It's not for me to say, but I can tell you what I experience from the title (in a long, non-sequitur rambling as Miracleman tends to make me shiver when I think about it).
In Nietzhe's "Thus Spake Zarathustra" the idea of God being dead was that if he was indeed dead, then Man must strive to replace Him. In fact, Zarathustra, the superman, destroyed the human man merely by his presence.
What we see in Miracleman is very much that. Miracleman appears (and even the Warpsmiths say this at one point) and soon, the normal man is made not only obsolete, but as we can see by #16's end, but the normal man is completely destroyed (look at what happens to both Mike and Liz Moran when Winter appears). Miracleman, to me, does not say man can be god, but man IS god, and by waking up from the slumber of mortal flesh, we realise that potential, and leave what we had before, our crutches, behind. The waking destroys the dream, does it not? So does the god destroy the man.
Nietzche's idea of man having to ascend is very heretical because it attempts to remove God from the equation and thus, leads to hubris and madness. The religions of the world preach the same message - the ascension of man and its inevitable reward - but do so with the Godhead figure to create humility, an important lesson that the powerful must understand. But that humility is also turned to fear and used for control. Nothing is ever truly perfect.

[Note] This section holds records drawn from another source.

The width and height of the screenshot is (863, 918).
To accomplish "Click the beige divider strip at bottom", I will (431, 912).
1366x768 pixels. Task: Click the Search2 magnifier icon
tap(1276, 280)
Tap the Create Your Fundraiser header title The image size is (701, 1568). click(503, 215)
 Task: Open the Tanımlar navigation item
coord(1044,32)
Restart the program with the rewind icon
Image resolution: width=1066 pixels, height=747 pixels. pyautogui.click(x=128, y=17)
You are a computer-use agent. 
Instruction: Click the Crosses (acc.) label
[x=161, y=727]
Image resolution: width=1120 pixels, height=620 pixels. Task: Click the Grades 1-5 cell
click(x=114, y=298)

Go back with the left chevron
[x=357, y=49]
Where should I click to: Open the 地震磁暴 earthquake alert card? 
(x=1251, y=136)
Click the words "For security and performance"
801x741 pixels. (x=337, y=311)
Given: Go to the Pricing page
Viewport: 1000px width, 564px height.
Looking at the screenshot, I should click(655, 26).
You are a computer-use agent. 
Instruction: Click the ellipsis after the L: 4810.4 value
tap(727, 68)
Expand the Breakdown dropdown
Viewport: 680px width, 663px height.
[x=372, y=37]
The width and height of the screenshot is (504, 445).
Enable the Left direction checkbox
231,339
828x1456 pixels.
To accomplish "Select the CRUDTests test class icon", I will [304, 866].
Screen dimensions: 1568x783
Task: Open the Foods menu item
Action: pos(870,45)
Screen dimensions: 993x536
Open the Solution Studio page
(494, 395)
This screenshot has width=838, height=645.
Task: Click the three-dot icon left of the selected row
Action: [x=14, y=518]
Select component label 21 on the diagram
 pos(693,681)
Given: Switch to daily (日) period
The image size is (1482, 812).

So, in this sense, Miracleman is a deeply spiritual story, discussing very religious themes - about man and god, their relationship, how one perceives the other, and so forth. The title is very much about the relationship of the mundane and the divine.
And no other genre so epitomizes that relationship than the superhero, where the protagonist is mundane (secret identity) and divine (super hero).
At least, that is what the story's conflict is about. How you see that conflict, be it a message for improvement, or perhaps that gods are terrible and terrifying, or that there are no gods, or that we are all gods - well, that is up to you. The conflict though, is god and man. Life and death.
To confront eternity, as we do so fully in Miracleman, forces one to confront our own mortality. To me, this is the most powerful part of Miracleman, and I feel that confrontation with death each time I read it. But the beauty of Miracleman is it does not preach fear of survival, but the acceptance of death, and the understanding of eternity.
And it does this through powerful dream imagery. Of life and death as a dream. The dream of humanity. That one day, we must wake up from this world of and see it for the remarkable miracle that is. The miracle that we are. The divine revelation. This life we lead is not the only life, the only world, and there is so much more. Be wary of the nightmare.
To you, I wonder what it says. To you, what defines it? To me, Miracleman says two things that will probably continue to touch me until the day I die.
"Oh Earth, look up."
"Sometimes, I just wonder."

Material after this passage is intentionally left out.